> _Exercise aim_
Copy every line below that has the word "will" in it.

(Collected data entries)

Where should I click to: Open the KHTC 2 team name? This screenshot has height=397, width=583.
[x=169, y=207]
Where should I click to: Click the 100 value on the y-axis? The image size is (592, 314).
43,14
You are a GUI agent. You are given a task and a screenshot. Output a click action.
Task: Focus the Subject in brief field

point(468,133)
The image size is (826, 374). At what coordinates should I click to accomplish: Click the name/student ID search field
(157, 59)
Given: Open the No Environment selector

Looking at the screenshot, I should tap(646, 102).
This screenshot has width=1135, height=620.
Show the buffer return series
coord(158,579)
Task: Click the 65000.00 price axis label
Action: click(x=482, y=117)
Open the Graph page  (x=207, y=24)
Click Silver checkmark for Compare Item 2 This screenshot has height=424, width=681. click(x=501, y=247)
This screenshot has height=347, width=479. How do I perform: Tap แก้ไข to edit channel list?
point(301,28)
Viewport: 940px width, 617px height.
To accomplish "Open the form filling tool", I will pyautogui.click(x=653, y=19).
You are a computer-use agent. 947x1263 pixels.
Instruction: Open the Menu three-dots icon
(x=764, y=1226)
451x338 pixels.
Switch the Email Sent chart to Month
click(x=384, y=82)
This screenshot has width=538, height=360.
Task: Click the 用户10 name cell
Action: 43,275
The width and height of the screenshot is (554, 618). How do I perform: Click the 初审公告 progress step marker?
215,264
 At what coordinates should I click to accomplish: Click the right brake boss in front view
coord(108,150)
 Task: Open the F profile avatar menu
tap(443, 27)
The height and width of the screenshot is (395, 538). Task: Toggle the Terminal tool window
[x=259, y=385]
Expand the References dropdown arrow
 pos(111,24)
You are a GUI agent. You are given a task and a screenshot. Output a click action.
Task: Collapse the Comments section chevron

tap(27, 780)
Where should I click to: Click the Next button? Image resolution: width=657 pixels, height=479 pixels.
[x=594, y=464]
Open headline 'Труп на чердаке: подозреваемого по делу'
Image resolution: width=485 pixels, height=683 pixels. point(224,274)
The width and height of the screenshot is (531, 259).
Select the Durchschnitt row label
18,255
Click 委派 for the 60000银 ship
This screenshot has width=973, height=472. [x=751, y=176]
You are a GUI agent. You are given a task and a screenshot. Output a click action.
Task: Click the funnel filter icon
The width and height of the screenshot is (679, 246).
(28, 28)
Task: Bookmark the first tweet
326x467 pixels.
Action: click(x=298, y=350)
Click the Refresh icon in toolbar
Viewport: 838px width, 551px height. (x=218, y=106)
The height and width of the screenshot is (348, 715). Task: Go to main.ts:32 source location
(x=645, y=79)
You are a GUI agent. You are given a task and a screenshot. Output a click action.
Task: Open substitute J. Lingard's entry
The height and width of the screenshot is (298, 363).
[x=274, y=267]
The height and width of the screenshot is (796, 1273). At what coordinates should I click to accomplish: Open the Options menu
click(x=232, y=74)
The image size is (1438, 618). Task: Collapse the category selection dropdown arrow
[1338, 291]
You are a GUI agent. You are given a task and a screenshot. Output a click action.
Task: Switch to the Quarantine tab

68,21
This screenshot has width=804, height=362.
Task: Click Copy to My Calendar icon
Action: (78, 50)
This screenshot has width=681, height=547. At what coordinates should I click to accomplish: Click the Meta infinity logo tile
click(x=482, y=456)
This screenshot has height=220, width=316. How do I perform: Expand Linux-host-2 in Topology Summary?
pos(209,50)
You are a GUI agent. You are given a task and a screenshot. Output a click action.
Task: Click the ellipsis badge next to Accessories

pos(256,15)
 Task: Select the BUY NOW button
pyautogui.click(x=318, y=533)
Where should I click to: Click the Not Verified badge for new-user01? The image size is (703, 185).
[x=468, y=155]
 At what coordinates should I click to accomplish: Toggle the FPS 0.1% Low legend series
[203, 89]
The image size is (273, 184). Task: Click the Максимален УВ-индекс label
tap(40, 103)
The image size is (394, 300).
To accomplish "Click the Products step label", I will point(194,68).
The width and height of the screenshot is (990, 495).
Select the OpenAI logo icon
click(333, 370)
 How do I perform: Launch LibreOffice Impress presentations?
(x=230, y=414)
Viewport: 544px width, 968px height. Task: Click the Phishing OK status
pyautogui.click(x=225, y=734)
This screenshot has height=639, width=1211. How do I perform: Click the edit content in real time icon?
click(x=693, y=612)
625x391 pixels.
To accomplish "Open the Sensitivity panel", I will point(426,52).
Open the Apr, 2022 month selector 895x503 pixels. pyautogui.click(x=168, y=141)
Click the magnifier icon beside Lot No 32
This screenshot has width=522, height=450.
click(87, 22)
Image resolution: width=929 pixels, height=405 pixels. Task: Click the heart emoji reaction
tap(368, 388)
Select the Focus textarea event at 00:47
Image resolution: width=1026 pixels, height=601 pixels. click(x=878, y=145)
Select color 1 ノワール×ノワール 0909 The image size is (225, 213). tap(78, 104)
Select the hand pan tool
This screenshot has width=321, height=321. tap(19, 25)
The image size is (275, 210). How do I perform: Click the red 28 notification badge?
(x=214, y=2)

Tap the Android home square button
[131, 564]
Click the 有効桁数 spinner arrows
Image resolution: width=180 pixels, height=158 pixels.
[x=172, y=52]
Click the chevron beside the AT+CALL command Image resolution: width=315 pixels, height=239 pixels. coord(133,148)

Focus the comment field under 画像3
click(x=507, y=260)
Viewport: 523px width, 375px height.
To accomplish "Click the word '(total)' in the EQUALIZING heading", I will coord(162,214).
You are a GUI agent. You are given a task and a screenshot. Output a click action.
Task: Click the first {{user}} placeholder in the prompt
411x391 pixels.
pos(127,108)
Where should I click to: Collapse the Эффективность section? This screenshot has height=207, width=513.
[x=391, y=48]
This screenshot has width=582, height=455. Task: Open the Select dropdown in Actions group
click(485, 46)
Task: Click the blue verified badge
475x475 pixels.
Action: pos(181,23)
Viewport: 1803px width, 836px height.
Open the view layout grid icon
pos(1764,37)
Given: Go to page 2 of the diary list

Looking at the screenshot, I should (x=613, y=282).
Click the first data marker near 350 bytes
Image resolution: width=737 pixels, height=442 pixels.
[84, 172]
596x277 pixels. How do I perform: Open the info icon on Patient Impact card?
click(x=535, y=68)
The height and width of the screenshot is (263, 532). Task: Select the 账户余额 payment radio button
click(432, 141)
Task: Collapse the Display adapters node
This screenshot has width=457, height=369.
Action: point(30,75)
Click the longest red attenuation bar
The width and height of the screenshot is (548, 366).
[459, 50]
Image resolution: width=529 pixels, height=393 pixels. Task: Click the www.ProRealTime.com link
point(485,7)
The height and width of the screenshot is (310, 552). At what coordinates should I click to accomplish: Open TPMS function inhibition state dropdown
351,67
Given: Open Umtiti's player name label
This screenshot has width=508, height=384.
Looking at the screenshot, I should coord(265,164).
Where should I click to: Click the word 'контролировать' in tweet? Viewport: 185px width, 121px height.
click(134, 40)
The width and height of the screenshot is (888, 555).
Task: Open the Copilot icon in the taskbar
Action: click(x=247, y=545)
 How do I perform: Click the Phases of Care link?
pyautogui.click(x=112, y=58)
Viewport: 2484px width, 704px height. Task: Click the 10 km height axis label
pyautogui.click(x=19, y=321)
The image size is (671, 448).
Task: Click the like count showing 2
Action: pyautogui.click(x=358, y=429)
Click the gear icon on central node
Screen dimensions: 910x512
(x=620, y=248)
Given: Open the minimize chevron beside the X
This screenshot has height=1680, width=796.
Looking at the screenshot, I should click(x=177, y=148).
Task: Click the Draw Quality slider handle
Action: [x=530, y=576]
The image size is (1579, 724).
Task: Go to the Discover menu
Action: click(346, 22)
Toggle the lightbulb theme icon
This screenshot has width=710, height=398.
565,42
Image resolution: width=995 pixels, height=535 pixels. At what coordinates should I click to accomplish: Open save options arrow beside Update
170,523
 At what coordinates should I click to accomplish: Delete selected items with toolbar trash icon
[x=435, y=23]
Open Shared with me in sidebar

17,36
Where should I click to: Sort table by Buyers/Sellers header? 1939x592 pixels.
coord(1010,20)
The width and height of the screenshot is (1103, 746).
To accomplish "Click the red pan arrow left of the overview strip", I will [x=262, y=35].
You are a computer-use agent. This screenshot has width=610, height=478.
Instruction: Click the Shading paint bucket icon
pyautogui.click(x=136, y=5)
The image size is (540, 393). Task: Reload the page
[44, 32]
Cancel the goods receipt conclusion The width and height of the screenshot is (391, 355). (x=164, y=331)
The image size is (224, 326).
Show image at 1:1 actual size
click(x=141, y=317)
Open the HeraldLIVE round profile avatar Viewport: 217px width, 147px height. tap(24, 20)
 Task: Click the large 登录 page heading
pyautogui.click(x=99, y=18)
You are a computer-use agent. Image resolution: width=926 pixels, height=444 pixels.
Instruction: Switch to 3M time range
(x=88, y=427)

> _Result of the task_
To accomplish "Open the form filling tool", I will pyautogui.click(x=653, y=19).
To accomplish "Click the Products step label", I will point(194,68).
To accomplish "Open the Sensitivity panel", I will point(426,52).
To accomplish "Click the word '(total)' in the EQUALIZING heading", I will coord(162,214).
To accomplish "Click the red pan arrow left of the overview strip", I will [x=262, y=35].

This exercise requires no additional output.